PSMNet
PSMNet copied to clipboard
Strange result with pretrained module on SceneFlow
Firstly, congrats for the nice work and the open source repo provided. A really strange phenomenon occurs when I use the stackhourglass model pretrained on SceneFlow. Although, it produces really accurate disparity maps with excellent localization and shaping of objects, the absolute values of the disparity map are a little bit out of range. In most cases, if, for example, I multiply the disparity map elementwise with a constant value (normally at about 1.15) then the predictions match the ground truth and the 3px and mean average error (mae) approach the values reported in the paper. But without this "post-processing" step the mae is at about 10px. Has anybody faced the same problem or has any idea why that happens?
ps1. The same doesn't happen when I use the weights pre-trained on KITTI_2015 and evaluate on KITTI_2015.

TASKS TO CARRY OUT:
(A) State whether each of these statements agrees with the PSMNet thread. Answer yes or no for each, and quote the deciding words from the thread. (i) The poster scales the disparity map by a constant of roughly 1.15. (ii) Without the scaling step, the mean average error is around 3px. (iii) The same problem occurs with weights pre-trained on KITTI_2015 and evaluated on KITTI_2015.
(B) Continue the PSMNet thread from the point where it ends.
The entries have no connection to the PSMNet thread.

INFORMATION SUPPLIED:
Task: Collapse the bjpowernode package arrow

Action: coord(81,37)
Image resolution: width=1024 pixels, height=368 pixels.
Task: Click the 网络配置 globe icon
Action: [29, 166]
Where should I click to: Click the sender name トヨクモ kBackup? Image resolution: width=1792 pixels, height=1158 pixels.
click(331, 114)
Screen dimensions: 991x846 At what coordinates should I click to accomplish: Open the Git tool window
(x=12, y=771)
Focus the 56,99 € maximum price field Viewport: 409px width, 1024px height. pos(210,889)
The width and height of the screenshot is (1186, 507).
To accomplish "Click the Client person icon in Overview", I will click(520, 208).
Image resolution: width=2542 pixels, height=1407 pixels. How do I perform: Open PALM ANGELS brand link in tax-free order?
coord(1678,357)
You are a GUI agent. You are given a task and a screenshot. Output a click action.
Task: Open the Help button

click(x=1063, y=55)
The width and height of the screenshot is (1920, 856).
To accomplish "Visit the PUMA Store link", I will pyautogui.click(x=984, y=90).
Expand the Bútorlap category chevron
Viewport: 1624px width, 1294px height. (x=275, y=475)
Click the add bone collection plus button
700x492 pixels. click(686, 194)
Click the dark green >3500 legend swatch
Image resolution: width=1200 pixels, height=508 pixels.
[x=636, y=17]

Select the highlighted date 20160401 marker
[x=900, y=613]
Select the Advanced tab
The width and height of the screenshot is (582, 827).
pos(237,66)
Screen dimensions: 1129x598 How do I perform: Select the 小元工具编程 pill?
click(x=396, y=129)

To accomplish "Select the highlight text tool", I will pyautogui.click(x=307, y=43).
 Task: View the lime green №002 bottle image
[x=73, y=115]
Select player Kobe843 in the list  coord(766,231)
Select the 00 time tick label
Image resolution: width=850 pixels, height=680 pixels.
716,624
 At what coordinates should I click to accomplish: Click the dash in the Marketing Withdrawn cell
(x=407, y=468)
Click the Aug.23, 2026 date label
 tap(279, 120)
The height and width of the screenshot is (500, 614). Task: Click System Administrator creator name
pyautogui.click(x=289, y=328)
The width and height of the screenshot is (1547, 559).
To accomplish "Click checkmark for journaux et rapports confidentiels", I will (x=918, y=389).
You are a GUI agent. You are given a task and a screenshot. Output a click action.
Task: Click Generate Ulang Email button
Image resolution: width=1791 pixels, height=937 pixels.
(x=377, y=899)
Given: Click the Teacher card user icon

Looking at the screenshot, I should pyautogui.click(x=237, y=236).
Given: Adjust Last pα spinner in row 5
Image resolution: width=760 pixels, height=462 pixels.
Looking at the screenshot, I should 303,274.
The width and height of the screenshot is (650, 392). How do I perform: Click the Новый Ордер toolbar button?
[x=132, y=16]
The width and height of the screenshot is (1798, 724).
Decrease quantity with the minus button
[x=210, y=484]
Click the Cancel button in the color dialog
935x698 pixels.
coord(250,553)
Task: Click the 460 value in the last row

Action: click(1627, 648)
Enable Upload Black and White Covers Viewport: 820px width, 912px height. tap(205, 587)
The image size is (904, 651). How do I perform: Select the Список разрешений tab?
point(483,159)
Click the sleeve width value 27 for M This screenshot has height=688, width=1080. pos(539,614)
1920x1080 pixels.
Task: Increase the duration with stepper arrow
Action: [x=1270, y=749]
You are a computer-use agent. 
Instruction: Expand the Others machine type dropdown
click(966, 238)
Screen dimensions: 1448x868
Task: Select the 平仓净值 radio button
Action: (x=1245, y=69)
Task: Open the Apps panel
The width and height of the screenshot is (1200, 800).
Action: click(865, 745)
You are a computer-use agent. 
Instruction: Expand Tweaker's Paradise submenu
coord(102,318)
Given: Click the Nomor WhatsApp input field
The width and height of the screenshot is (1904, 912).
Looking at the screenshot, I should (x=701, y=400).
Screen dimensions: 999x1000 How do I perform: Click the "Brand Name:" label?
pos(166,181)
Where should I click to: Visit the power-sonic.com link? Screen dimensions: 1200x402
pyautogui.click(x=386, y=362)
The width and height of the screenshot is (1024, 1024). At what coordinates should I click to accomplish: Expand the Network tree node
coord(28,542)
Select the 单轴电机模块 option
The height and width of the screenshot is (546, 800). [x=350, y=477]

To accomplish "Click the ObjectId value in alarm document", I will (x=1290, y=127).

RESPONSES IN ORDER:
(A)
(i) Yes: "normally at about 1.15"
(ii) No: "without this "post-processing" step the mae is at about 10px"
(iii) No: "The same doesn't happen when I use the weights pre-trained on KITTI_2015 and evaluate on KITTI_2015."

(B)
ps2. It would be really helpful for comparing purposes to also provide pre-trained weights for the basic network
ps. I post an example to visualize what I mean
@givasile Oh...it is really strange. We did not meet this problem before. You may check the upsampling function, the difference between align_corners= True or False.
Yes, really strange. I tested align_corners=True/False but the effect remains in any case. I also changed True/False on KITTI pre-trained network, where there is no such problem, and checked that True produces much more accurate results. So I conclude that align_corners=True is the correct option.
Logically the error must be located in the softmax module, but I cannot localize exactly where. In any case, if a find the source of the problem I will report it.
@givasile Thank you!
@givasile @JiaRenChang I can confirm the same issue with the pre-trained sceneflow dataset. I'm seeing a scaling between 1.12 to 1.17.
If I retrain on the sceneflow data, am I incline to repeat the same results? Or do you think there was some instability with this model specifically?
Again, thanks on a great piece of software!
Thanks,
@jtressle Unfortunately my GPU's memory is not big enough to fit the model at training phase (only at inference) so I don't know if the documented results can be reached through retraining from scratch or finetuning. If you can try it, it would be really helpful to report as the results.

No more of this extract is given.